TEXTAUSZUG:
Blogger gefoltert?

Minsk-Affäre: Nächster Journalist mit Tod bedroht

Ausland
25.05.2021 18:26

Verhaftungen von Regimegegnern und kritischen Journalisten, Polizeigewalt und jetzt auch noch die Flugzeugentführung nach Minsk - das weißrussische Regime scheint vor nichts zurückzuschrecken. Nun wurde bekannt: Ein Mitstreiter des inhaftierten Roman Protassewitsch bekommt nach eigenen Angaben Morddrohungen. Die weißrussische Bürgerrechtlerin Swetlana Tichanowskaja vermutet zudem, dass Protassewitsch im Gefängnis gefoltert wird. Und auch Protassewitschs Mutter äußerte sich dementsprechend.

WAS ZU TUN IST:
1. Stimmen die folgenden Aussagen mit dem Textauszug überein? Antworten Sie jeweils mit Ja oder Nein und zitieren Sie die entscheidenden Worte. (a) Ein Mitstreiter von Roman Protassewitsch erhält nach eigenen Angaben Morddrohungen. (b) Swetlana Tichanowskaja ist Journalistin. (c) Protassewitschs Vater hat sich ebenfalls geäußert.
2. Worauf stützt der Textauszug die Einschätzung, das weißrussische Regime scheine vor nichts zurückzuschrecken?
3. Geben Sie aus dem Textauszug den Abschnitt von „Minsk-Affäre: Nächster Journalist“ bis „äußerte sich dementsprechend.“ wortgetreu wieder.

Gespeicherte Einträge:
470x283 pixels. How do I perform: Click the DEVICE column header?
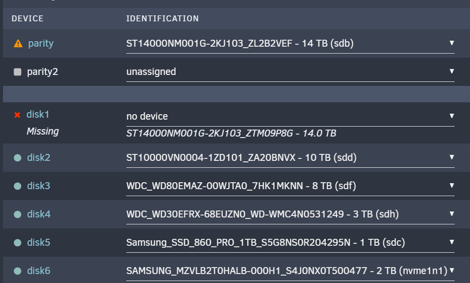coord(27,18)
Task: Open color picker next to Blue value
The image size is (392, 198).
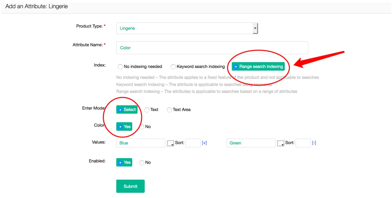Action: click(x=170, y=143)
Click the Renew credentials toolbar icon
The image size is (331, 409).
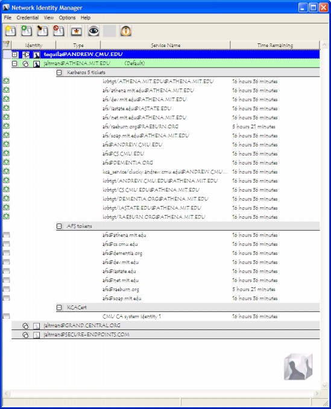click(x=27, y=31)
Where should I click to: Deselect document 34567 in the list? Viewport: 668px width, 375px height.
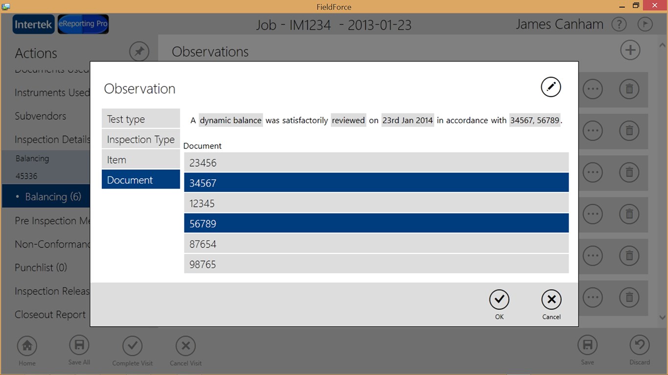coord(376,183)
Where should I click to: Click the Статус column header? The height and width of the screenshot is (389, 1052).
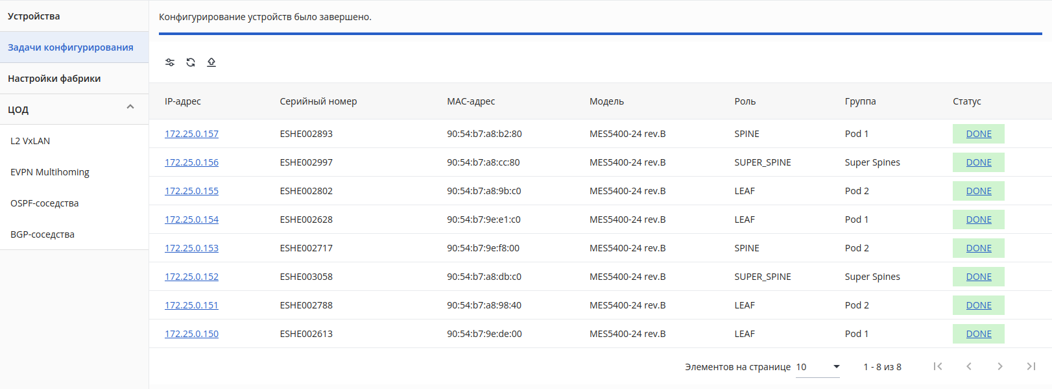966,101
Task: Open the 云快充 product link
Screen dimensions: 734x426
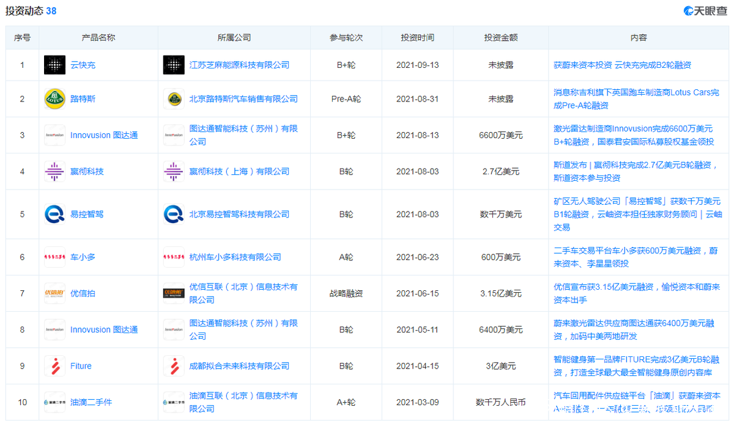Action: pos(83,65)
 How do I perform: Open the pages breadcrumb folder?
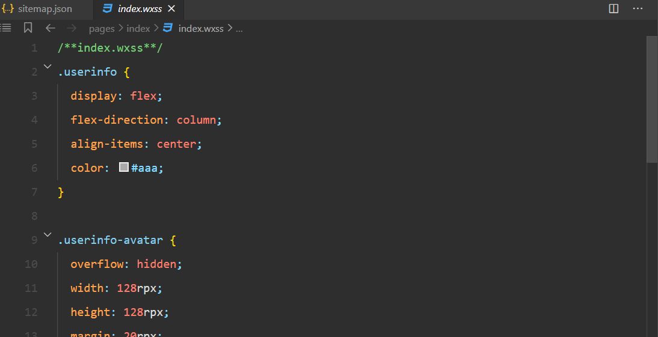click(x=101, y=28)
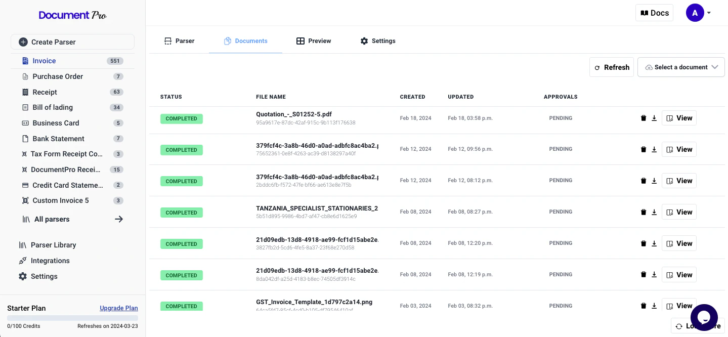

LÖSUNGEN JE AUFGABE:
1.
(a) Ja: „Ein Mitstreiter des inhaftierten Roman Protassewitsch bekommt nach eigenen Angaben Morddrohungen.“
(b) Nein: „Die weißrussische Bürgerrechtlerin Swetlana Tichanowskaja“
(c) Nein: „Und auch Protassewitschs Mutter äußerte sich dementsprechend.“

2. Der Textauszug nennt als Grundlage die Verhaftungen von Regimegegnern und kritischen Journalisten sowie Polizeigewalt. Hinzu kommt jetzt auch noch die Flugzeugentführung nach Minsk.

3.
Minsk-Affäre: Nächster Journalist mit Tod bedroht

Ausland
25.05.2021 18:26

Verhaftungen von Regimegegnern und kritischen Journalisten, Polizeigewalt und jetzt auch noch die Flugzeugentführung nach Minsk - das weißrussische Regime scheint vor nichts zurückzuschrecken. Nun wurde bekannt: Ein Mitstreiter des inhaftierten Roman Protassewitsch bekommt nach eigenen Angaben Morddrohungen. Die weißrussische Bürgerrechtlerin Swetlana Tichanowskaja vermutet zudem, dass Protassewitsch im Gefängnis gefoltert wird. Und auch Protassewitschs Mutter äußerte sich dementsprechend.